EXTRACT >>
══════════

Recession Now!

Market Commentator & Financial Writer
March 3, 2025

The S&P has already retreated to such an extent that it is negative for the year, in spite of its reprieve on Friday, and is only 1% higher than it was on Election Day when it entered a melt-up Trump rally. The worst performer for stock indices has been the former best performer: The Nasdaq fell almost 4% over the month of February, most of that due to the 3.5% plunge I wrote about on Thursday.

On Thursday, I said the market’s trembling was indicative of much deeper trouble that was starting to shake the surface of the stock market’s former resolve. Two fears that trouble the market, I said, were the sudden rise in new unemployment claims and the latest data on inflation, and I announced I would lay out more on the unemployment situation when the Friday jobs report came out, which one article had said would be forthcoming. Because there is often a second jobs report on Friday, I took that article at its word about a Friday report without checking any calendars. No such report came out, so perhaps they were just mistaken.

The lack of report did a raise a small concern in me for the future in terms of being able to lay out for all my readers what is happening in the economy and where I project it will go. It is not unreasonable to think the Trump wrecking ball may take out the parts of the government that assemble various economic reports and that, in downsizing government, reports will be considered less essential than some other functions. If that happens, we will be entering this time of economic deconstruction without the statistics we need in order to understand it.

Granted, many of the government economic reports are manipulated and faulty, but usually, I can to some degree sift out the manipulations to get a sense of the underlying truth. We may be entering a radio blackout period, like going around the dark side of the moon, where we get no data at all. I don’t know. We’ll see what happens.

══════════

PROVIDED RECORDS >>
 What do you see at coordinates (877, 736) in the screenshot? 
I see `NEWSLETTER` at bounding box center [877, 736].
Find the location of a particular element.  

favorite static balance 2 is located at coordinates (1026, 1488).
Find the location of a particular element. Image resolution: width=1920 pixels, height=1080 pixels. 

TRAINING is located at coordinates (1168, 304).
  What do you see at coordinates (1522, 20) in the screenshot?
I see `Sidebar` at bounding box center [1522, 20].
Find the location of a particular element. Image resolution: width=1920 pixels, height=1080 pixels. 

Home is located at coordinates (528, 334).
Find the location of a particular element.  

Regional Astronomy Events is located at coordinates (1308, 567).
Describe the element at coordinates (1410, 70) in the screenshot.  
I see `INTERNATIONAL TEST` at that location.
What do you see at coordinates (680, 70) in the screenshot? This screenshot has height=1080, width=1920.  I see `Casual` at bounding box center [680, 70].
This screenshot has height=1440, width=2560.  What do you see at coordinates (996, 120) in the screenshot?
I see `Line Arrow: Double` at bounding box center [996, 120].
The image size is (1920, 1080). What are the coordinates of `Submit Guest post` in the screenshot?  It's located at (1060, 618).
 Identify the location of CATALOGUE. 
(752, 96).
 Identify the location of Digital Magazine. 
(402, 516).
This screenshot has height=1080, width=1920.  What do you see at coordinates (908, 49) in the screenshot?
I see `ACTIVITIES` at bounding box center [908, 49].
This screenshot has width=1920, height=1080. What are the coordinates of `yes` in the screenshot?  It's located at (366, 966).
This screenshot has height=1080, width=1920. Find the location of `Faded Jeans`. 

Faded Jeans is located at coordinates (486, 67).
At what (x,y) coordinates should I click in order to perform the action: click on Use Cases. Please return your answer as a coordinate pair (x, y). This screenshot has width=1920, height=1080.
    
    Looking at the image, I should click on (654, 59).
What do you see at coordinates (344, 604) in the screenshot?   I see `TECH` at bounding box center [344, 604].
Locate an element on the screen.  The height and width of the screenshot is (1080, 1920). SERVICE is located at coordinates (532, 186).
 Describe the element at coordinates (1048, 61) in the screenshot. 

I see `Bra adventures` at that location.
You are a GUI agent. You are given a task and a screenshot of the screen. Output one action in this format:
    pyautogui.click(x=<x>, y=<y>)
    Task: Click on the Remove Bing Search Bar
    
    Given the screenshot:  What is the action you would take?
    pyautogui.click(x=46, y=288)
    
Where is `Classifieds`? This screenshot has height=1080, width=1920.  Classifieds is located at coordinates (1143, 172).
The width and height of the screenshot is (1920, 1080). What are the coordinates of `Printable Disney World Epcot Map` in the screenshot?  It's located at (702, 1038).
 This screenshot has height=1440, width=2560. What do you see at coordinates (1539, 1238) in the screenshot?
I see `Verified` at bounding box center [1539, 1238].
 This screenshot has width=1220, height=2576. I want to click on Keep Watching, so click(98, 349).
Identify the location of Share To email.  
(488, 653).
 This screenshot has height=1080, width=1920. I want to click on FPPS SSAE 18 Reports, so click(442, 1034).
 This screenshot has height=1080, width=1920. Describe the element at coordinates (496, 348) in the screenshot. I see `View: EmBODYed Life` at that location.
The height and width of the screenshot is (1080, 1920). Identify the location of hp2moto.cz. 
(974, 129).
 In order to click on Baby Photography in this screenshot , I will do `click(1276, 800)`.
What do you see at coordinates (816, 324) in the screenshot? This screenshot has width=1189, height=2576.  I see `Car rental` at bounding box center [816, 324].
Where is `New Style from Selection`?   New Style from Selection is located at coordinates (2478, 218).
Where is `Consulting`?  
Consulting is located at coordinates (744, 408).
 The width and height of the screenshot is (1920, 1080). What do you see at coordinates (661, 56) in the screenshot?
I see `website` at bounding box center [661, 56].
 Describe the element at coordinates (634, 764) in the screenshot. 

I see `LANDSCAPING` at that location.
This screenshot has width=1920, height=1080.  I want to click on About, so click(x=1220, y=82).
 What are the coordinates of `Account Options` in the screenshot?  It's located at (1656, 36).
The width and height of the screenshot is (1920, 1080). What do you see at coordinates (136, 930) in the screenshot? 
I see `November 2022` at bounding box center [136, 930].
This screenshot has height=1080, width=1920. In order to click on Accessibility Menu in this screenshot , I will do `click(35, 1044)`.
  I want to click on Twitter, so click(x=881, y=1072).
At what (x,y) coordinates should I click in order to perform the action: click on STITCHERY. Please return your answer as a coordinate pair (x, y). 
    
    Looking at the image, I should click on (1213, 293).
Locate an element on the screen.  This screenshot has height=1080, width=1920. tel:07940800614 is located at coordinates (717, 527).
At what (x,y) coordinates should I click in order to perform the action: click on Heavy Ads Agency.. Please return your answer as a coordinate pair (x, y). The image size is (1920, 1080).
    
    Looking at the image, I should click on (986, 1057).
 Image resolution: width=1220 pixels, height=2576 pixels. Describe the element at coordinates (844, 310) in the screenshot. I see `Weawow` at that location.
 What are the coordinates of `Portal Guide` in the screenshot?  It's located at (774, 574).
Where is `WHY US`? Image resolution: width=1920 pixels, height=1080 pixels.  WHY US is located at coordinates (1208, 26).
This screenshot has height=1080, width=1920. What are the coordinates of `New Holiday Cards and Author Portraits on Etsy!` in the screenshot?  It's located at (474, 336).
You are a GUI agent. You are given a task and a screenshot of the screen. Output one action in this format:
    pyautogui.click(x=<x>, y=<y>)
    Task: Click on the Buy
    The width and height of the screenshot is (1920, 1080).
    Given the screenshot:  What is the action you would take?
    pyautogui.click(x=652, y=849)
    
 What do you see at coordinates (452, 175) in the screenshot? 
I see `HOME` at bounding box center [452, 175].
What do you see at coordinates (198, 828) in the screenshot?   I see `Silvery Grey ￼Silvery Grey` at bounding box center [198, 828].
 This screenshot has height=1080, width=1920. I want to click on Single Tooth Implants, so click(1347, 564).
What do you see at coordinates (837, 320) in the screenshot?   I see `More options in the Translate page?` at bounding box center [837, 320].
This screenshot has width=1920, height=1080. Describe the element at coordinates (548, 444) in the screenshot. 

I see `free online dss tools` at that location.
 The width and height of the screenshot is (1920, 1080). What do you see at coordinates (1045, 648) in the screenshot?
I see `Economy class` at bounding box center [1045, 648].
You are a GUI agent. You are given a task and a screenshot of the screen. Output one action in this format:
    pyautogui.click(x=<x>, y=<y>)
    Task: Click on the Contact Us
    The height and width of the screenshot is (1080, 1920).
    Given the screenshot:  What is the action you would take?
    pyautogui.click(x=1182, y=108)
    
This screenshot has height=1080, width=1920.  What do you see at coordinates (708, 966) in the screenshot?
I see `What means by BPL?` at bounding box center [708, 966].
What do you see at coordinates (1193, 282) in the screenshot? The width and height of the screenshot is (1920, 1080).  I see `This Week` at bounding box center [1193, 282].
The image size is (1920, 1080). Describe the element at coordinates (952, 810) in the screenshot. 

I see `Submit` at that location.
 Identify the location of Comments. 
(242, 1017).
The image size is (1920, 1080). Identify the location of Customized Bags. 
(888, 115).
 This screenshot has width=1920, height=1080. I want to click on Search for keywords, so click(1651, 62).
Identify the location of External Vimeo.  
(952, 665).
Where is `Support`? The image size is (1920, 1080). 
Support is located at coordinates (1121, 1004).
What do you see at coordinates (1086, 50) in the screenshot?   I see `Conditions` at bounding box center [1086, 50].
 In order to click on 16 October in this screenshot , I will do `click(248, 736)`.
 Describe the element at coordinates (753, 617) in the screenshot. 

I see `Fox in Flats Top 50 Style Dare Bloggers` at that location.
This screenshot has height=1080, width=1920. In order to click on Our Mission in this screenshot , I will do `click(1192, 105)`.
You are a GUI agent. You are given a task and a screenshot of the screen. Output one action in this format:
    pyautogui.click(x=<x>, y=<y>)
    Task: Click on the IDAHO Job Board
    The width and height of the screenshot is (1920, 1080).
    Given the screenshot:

══════════

REQUIRED WORK >>
A) Restate word for word the passage of the market commentary from "The S&P has" to "about on Thursday.".
B) Quote exactly the lines of the records from the line with "The image size is (1920, 1080). Describe" to the line with "What do you see at coordinates (1086, 50)", both included.

THE REPLIES >>
A)
The S&P has already retreated to such an extent that it is negative for the year, in spite of its reprieve on Friday, and is only 1% higher than it was on Election Day when it entered a melt-up Trump rally. The worst performer for stock indices has been the former best performer: The Nasdaq fell almost 4% over the month of February, most of that due to the 3.5% plunge I wrote about on Thursday.

B)
The image size is (1920, 1080). Describe the element at coordinates (952, 810) in the screenshot. 

I see `Submit` at that location.
 Identify the location of Comments. 
(242, 1017).
The image size is (1920, 1080). Identify the location of Customized Bags. 
(888, 115).
 This screenshot has width=1920, height=1080. I want to click on Search for keywords, so click(1651, 62).
Identify the location of External Vimeo.  
(952, 665).
Where is `Support`? The image size is (1920, 1080). 
Support is located at coordinates (1121, 1004).
What do you see at coordinates (1086, 50) in the screenshot?   I see `Conditions` at bounding box center [1086, 50].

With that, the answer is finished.